県漁協は、新しく准組合員となった島民4名にも「関係がない」と立ち入りを拒みました。その4名は准組合員となる時に、補償金の配分を受けないこと等を条件とした誓約書を書かされており、県漁協はそれを理由にしました。しかし、組合への加入を条件を付けて制限することは、水産業協同組合法に違反していることから、県漁協は4名を会場に入れることを認めざるを得ませんでした。


前日に、祝島の漁師が書面で「否決」しようとした時に、書面の受け取りを拒んだように、県漁協は補償金の受け取りを拒む組合員に対しては不利な条件を課し続けています。

 

会合の結果は、補償金の配分案について、賛成24・反対28(議長除く)で否決となりました。

 

「海を売ることはできない」と頑張ってくれている人たちに感謝の念を抱くと同時に、原発に翻弄されてきた人たちの苦しみを思いました。

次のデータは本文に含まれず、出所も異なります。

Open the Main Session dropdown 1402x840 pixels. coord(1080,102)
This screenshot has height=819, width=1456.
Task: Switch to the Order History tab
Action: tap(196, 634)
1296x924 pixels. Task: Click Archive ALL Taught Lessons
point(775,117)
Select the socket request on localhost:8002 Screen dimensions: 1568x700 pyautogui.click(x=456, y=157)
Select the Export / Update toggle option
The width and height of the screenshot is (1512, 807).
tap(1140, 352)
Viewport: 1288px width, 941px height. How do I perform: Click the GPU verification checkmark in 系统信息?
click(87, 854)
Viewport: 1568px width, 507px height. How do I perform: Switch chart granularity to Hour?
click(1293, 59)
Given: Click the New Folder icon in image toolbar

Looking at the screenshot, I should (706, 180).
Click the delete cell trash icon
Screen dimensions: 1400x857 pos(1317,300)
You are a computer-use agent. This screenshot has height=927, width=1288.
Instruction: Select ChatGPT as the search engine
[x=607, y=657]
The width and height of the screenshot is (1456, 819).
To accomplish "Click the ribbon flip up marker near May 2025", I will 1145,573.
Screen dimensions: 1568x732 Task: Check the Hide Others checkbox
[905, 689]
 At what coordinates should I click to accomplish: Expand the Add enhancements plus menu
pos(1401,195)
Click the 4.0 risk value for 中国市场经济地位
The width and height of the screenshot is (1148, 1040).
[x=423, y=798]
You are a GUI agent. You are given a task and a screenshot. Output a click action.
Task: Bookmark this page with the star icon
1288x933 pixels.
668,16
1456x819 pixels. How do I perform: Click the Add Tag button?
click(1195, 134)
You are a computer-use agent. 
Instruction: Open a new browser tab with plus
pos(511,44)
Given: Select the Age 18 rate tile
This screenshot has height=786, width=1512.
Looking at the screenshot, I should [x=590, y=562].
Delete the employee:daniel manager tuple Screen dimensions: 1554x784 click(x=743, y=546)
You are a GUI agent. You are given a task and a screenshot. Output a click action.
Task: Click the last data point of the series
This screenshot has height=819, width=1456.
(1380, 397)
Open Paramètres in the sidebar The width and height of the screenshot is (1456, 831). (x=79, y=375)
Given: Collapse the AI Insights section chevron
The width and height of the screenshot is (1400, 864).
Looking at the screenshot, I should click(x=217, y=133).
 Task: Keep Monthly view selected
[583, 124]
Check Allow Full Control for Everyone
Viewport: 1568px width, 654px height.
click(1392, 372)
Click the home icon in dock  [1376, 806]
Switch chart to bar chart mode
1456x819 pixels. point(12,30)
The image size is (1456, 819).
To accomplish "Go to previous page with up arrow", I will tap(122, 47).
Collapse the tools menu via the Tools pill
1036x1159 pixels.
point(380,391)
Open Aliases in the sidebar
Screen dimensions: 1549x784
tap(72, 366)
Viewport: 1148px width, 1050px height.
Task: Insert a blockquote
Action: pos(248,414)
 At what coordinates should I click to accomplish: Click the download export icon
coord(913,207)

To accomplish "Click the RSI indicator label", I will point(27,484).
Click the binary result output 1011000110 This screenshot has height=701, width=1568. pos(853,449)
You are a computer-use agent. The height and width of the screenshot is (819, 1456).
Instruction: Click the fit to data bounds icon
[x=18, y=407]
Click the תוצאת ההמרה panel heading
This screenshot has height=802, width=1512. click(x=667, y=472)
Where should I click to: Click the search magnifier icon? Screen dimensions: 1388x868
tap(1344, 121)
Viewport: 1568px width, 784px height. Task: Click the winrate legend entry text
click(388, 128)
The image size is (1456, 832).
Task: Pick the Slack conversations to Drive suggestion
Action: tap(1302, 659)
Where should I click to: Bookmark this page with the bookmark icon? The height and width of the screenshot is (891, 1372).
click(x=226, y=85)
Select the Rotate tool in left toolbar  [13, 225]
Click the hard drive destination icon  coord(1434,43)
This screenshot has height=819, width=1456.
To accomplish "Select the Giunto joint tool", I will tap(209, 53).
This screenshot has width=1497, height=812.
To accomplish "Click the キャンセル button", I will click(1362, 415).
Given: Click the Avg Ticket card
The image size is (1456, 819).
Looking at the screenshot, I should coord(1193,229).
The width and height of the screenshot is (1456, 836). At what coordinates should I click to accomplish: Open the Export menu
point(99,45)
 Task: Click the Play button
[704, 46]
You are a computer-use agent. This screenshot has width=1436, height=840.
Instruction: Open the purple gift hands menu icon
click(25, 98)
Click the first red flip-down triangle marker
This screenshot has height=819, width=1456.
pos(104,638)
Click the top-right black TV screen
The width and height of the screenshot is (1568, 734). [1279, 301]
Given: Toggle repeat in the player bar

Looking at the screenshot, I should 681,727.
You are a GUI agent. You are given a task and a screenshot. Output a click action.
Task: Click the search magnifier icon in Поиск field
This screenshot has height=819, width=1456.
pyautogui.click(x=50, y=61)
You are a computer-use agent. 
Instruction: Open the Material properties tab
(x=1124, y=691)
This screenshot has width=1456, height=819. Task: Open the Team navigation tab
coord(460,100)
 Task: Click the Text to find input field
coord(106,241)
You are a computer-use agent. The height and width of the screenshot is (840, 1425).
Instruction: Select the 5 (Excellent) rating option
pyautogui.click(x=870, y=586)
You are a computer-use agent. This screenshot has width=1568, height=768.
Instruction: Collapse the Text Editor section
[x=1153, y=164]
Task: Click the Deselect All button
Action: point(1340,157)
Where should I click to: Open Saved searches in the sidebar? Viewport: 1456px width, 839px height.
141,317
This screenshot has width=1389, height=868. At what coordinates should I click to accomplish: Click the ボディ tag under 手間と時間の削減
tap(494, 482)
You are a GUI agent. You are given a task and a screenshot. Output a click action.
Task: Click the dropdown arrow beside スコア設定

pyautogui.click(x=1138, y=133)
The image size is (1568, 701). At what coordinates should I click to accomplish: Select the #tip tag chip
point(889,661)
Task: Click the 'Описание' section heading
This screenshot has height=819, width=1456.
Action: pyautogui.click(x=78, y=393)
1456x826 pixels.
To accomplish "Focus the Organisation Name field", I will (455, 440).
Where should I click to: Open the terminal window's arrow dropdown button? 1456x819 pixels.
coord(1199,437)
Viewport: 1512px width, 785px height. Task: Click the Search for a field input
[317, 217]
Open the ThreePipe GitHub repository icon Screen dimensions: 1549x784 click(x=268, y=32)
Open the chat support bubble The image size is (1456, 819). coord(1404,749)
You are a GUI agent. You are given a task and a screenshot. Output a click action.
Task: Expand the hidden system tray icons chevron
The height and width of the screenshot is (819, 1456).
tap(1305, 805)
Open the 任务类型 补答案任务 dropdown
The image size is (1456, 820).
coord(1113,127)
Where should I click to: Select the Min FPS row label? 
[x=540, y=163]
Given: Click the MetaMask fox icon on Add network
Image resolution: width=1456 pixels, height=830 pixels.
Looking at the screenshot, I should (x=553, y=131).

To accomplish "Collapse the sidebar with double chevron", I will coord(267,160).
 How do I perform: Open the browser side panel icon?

原発に象徴される、誰かの犠牲の上に成り立つ社会から卒業することは、僕たち一人一人に与えられた課題だと思います。

 

今回もルール(規則)を巡って騒動がありましたが、そもそもの前提問題となる議論も続けられています。

それは、総会(の部会)の可決条件は過半数か3分の2以上かということや、そもそも漁協の総会(の部会)決議で、「漁業権の侵害(=補償金の受け取り)」という内容を決めることができるのか、という根本的な問題です。

 

補償金を受け取らせたい県漁協は、可決条件を、低いハードルの「過半数」の同意だと言います。しかし、県漁協の定款(規則)によるとすれば、過半数という根拠はなく、「3分の2以上」の同意が必要だと読めます(※詳しくは下の【補足】に書きます)。

 

定款によるとすればと書いたのは、そもそも定款に、埋め立てや原発によって漁業権が侵害される場合については書かれていないのではないかと思えるからです。漁業協同組合は、組合員が協同することで漁業の生産能率を上げることを目的として作られていることから、漁師が自らの利益のために主体的に行う事柄以外は書かれていないのは当然と言えるのかもしれません。

 

漁協の総会決議(過半数や3分の2以上など)で、漁業権の侵害を決めることが、そもそもできないのではないでしょうか。

 

漁業権とは漁業を営む権利なので、漁業権を持つのは漁協ではなく漁師一人一人だと思えます。漁業権は財産権であり、憲法で保障されています。それを侵害する場合、漁業権を持つ者への補償や同意が必要です。すなわち漁師全員の同意が必要であると思われます。(参考 http://bit.ly/1Dvzsdl)(補償金を受け取ると同意したことになるので、漁協の過半数の同意で決定したとして、全員に補償金を受け取らせようとしているようにも思えます。)

 

 

会合を終え、船で帰る祝島の人たちを見送り、僕も帰路に就きました。

和歌山の家でこれを書いていますが、学びながらの発信で間違っていることもあるかもしれません。皆さん、調べてみてください。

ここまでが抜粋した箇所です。